Obviously, there is work to be done this spring for the Cougars. The highest priority is toughening up the offensive line, which too often resembled a sieve last season.
Here's a look at the Cougars as they prepare to open spring practice.
Positions of strength
Considering last season's two-win debacle, there isn't much that could be considered a strength. The Cougars could be solid at running back, with their top three rushers from '08 returning. Dwight Tardy rushed for 481 yards a year ago, sophomore Logwone Mitz added 441 and there is at least one newcomer in the mix for playing time.
Help is needed
Obviously, help is needed just about everywhere. The most pressing areas would appear to be offensive line and quarterback. The Cougars allowed 43 sacks in '08 – only four teams nationally gave up more – and three quarterbacks were lost to injury. Washington State was last in the Pac-10 in passing offense last season, so quarterbacks Kevin Lopina, Marshall Lobbestael and JT Levenseller must improve their production. Better protection would enhance their chances. There are seven offensive linemen returning who started at least twice last season, so there is some hope for improvement. There will be five new starters in the defensive front seven, and the Cougars have to get better against the run.
Keep an eye on
CB Brandon Jones: Jones, a junior, is a transfer from California and could help shore up the secondary. The Cougars return three-fourths of the starting secondary, but Washington State allowed 22 touchdown passes and made only 10 interceptions in '07.
RB James Montgomery: He sat out the 2008 season after transferring from California following his freshman season. He was a third-stringer at Cal, but he'll contend for the starting job in Pullman.
........
Stated exercise A
Answer these from the Cougars spring practice preview:
(i) How many sacks did the Cougars allow in '08?
(ii) How many yards did Dwight Tardy rush for a year ago?
(iii) Which school did cornerback Brandon Jones transfer from?
Stated exercise B
Carry on the Cougars spring practice preview from its last line.

Collected data
........
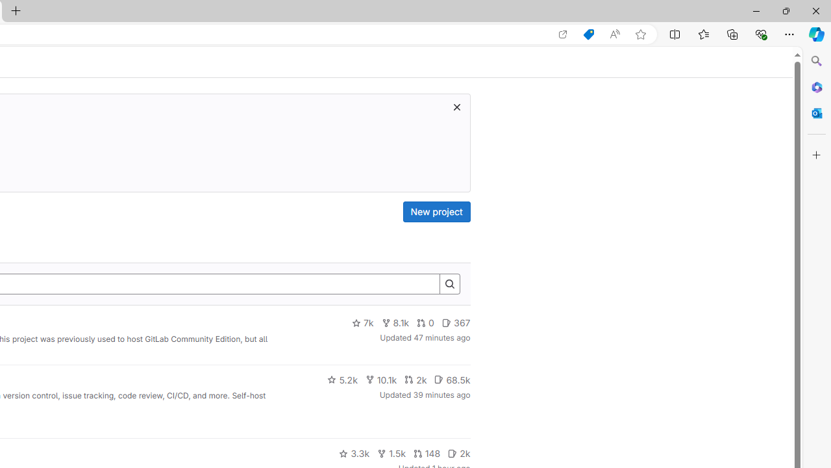 The width and height of the screenshot is (831, 468). I want to click on '148', so click(427, 453).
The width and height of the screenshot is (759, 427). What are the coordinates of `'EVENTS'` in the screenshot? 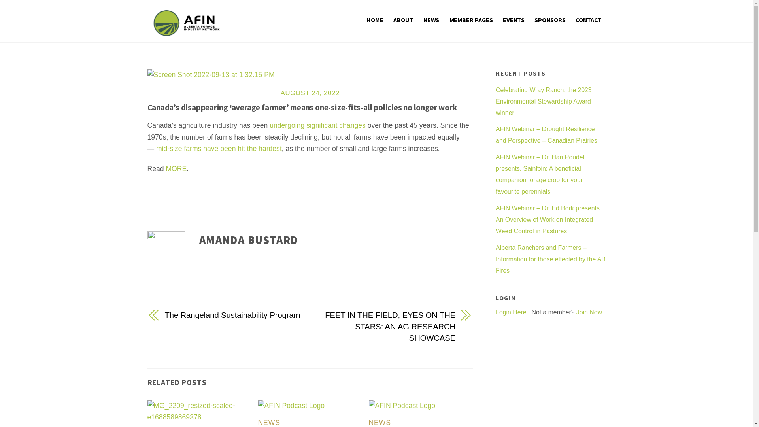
........
Task output A
(i) 43
(ii) 481
(iii) California

Task output B
OL Zack Williams: Williams, who redshirted last season after transferring from junior college, could be the spackle that fills at least one hole in the offensive line. He was a center in junior college but could play guard for WSU.
His time is now
Senior Andy Mattingly has shuffled between defensive end and linebacker throughout his career, which seems to have limited his effectiveness. A strong '07 was followed by a so-so performance in '08, when he recorded 44 tackles and just one sack at end. He'll likely settle in at linebacker in '09.
The great hope and optimism that came with Wulff's arrival faded quickly with three blowout losses to open last season. In all, the Cougars allowed at least 58 points six times and at least 63 four times. But spring always brings hope that all that was broken the previous season can be fixed. The three-way quarterback competition will draw most of the attention this spring. But it won't matter who emerges as the starter if the Cougars don't make significant progress in shoring up the offensive line. The competition in the secondary should be intriguing, too.